With the influx of participants through the waiver, “You’ve gone from the boutique phase of hospital-at-home into an early-adopter phase,” he said. “And I think if payment is sustained over time, you’ll actually see that curve move up quite a bit.”
The question, though, is what happens when the public health emergency ends. Until more is known about the fate of the waiver, Leff said, hospital-at-home programs face the prospect of ending up like “Cinderella at the ball” when the clock strikes midnight.
Getting started with hospital-at-home
Mount Sinai initially implemented hospital-at-home for “bread-and-butter medical admissions to our hospital,” said Albert Siu, MD, director of Mount Sinai at Home, which launched in 2014. The program then expanded to more-complex services such as post-chemotherapy care.
“If you’re going to add value to your healthcare system, you really need to substitute [for] something that you would otherwise be bringing into your hospital, and not just supplementing the care for patients whom you might never hospitalize in your system,” Siu said.
Establishing a hospital-at-home program requires investments in clinical and support staff and mobile equipment. What may get overlooked are the requisite policies and procedures.
“When something happens in the middle of the night and somebody has to be called, we need an infrastructure for calls, just as there is somebody available 24/7 in the hospital,” Siu said.
Also important is a single medical record that can be accessed by all team members, including outside vendors who are providing services, he added.
Logistics and coordination likewise should be primary considerations, DeCherrie said.
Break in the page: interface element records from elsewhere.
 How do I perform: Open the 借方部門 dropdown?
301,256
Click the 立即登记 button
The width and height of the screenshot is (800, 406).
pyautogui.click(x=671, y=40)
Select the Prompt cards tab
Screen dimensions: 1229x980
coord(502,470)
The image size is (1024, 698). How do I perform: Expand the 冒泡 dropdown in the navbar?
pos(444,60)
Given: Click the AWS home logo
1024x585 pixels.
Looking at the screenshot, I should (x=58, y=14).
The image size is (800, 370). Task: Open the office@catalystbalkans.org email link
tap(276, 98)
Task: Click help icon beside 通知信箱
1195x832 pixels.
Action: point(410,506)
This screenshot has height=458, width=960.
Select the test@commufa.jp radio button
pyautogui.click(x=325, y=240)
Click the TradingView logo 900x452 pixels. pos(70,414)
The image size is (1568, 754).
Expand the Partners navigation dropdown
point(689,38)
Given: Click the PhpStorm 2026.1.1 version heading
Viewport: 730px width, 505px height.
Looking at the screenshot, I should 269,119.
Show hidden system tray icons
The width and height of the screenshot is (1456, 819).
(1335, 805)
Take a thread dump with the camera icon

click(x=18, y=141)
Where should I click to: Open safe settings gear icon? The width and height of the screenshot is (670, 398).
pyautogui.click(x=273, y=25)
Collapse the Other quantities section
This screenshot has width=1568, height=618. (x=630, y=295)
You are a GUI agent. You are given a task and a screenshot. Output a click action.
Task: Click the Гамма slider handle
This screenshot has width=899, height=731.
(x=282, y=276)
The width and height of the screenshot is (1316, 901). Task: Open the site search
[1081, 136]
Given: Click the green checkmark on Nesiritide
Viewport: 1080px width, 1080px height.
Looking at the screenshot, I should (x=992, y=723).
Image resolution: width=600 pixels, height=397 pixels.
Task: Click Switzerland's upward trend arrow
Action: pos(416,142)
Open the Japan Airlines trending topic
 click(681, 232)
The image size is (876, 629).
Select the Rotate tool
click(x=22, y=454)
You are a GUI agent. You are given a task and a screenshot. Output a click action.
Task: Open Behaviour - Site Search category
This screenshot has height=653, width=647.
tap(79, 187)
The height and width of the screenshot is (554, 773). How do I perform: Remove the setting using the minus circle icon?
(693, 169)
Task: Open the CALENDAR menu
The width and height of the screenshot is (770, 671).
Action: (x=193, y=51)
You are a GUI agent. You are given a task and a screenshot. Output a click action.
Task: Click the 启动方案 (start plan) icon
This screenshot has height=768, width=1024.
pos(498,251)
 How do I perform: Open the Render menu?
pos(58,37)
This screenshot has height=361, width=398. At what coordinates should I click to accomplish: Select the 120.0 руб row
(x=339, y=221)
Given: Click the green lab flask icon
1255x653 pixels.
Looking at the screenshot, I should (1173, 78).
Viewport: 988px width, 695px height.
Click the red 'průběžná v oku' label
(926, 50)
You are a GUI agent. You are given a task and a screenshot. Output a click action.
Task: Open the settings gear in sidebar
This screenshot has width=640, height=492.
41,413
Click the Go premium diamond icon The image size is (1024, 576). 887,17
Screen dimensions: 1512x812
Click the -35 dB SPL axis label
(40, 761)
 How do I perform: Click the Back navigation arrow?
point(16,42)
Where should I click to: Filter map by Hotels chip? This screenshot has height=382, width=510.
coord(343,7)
“It is really challenging to make sure that every one of these vendors delivers things at the right time to the home,” she said. “Many of the vendors are used to working in an ambulatory, outpatient 9-to-5 environment.”
Health systems need to communicate to vendors “that this is a 24/7 operation, and [determine] how they’re able to meet those requirements,” she added.
A big cultural shift
“The notion of hospital-at-home is something of a square peg in the round hole of U.S. healthcare delivery,” Leff said. “The element of culture change within a health system that has to happen to bring this along is not trivial. Getting the ED doctor to think beyond the dispositions of [either] upstairs to a hospital bed or home — and thinking about a hospital-at-home unit as a virtual unit of the hospital — those kinds of things are also a fairly important element of the implementation.”
But such a transformation is certainly viable, Levine said.
“It might be a different exercise, but we expend enormous resources on process improvement and making efficiencies and improvements in our hospitals right now,” he said. “And I think a lot of places have what it takes to do it [in the home] with some creativity and some partnerships in the community.”